The founders who are getting reach? They don’t sound like founders. They sound like people. They sound like someone you’d want to sit next to at a dinner party. They sound specific. They sound like they have a point of view, a personality, and a willingness to say something that might make half the room uncomfortable.

They don’t sound like a value post.

I’ve sat across from over 30 founders now. Ninety minutes each. Asking the weirdest, most seemingly pointless questions you can imagine. And every single one of them, without exception, has said something in that interview that made me lean forward. Something sharp. Something funny. Something real. Something that would stop a scroll dead if it made it onto a page.

It never does. Because somewhere between their mouth and their keyboard, corporate silence kicks in. Fifteen years of boardroom conditioning. The instinct to smooth every edge, qualify every opinion, strip out anything that sounds too much like a human being having a thought.

It’s evidence that the advice was always wrong.

“Post value” is the content equivalent of “just be yourself” at a job interview. Technically true. Practically useless. Because value without voice is just noise with better intentions. It’s a strawberry that looks perfect on the outside and tastes like absolutely nothing.

(I use that metaphor a lot. It keeps being accurate.)

What those 350 founders are actually experiencing is the gap between expertise and expression. They know their craft. They can explain it brilliantly in a meeting room. They light up in conversation. And then they open LinkedIn, stare at the blank post box, write something that sounds like everyone else, get 8 impressions, and close the tab feeling slightly worse about themselves than when they opened it.

The algorithm didn’t do that to them. The advice did.

The “Depth Score” change is actually, quietly, good news for people who have something real to say. LinkedIn’s own system is now built to reward the thing these founders already have in abundance: genuine depth. Expertise. Something worth reading twice. The platform is explicitly penalising shallow, generic, AI-generated content and boosting posts that make people stay.

Which means the answer isn’t more hacks. More templates. More carousel frameworks. More “5 ways to” posts that read like they were written by a committee who’ve never met the person whose name is underneath.

The answer is the thing that’s been sitting in their head for years. The stories from client calls. The opinions they’d never post because they seem too specific or too personal or too risky. The way they actually talk when nobody’s watching.

That’s the content.

And the fact that 350 people in one thread are all experiencing the same invisibility, all having the same crisis of confidence, all watching less qualified people get more visibility, tells you something important.

It’s not a content problem. It’s a voice problem.

Your voice isn’t boring. Your container is wrong.

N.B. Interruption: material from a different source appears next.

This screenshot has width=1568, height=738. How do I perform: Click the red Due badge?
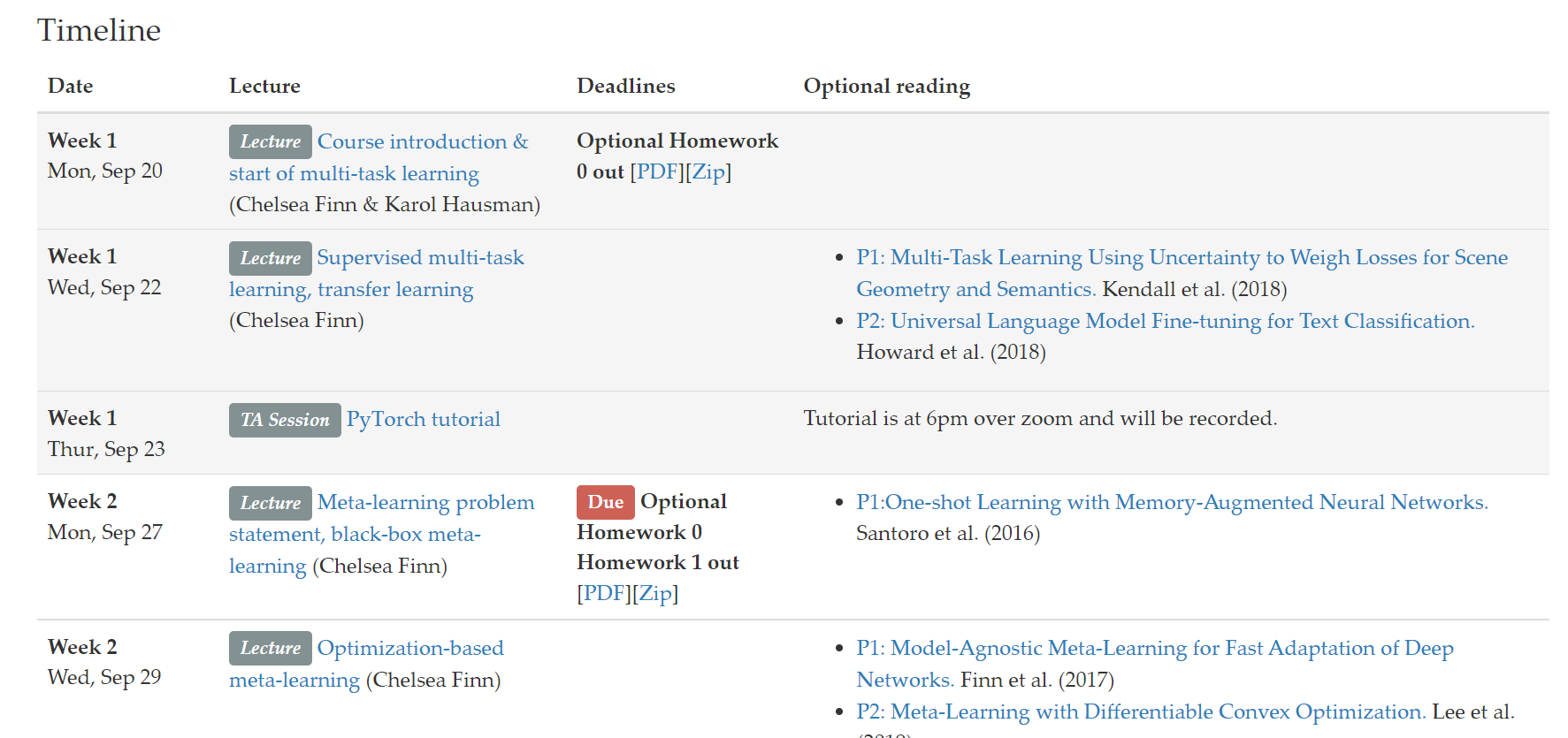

Every founder in that thread has the raw material for content that would stop scrolls, start conversations, and bring the right people to their door. They’ve got years of it. Decades. It’s in their meeting notes, their client calls, their late-night thinking, their rage about the industry, their quiet observations that nobody else is making.

It’s trapped.

And no carousel format is going to unlock it.

What unlocks it is someone who listens first. Someone who asks questions so apparently pointless that the founder says “I’ve got no idea what you got out of that.” Someone who doesn’t write for them but excavates from them. Someone who builds a voice file, not a content calendar.

I read that thread and I didn’t see 350 people failing at content.

I saw 350 people who’ve been given the wrong map.

The territory hasn’t changed. They’re brilliant. Their expertise is real. Their businesses prove it every day. The map just kept telling them to go north when the destination was west.

Reach is down. Fine. Good, even. Because the people still getting through are the ones who sound like actual human beings. And that’s a game these founders were born to win.

They just need someone to hand them the right map.

…or they can try another carousel template. See how that goes.

If that last line made you smile and wince at the same time, you might be one of the 350. If not, no drama. We’ll always have this moment.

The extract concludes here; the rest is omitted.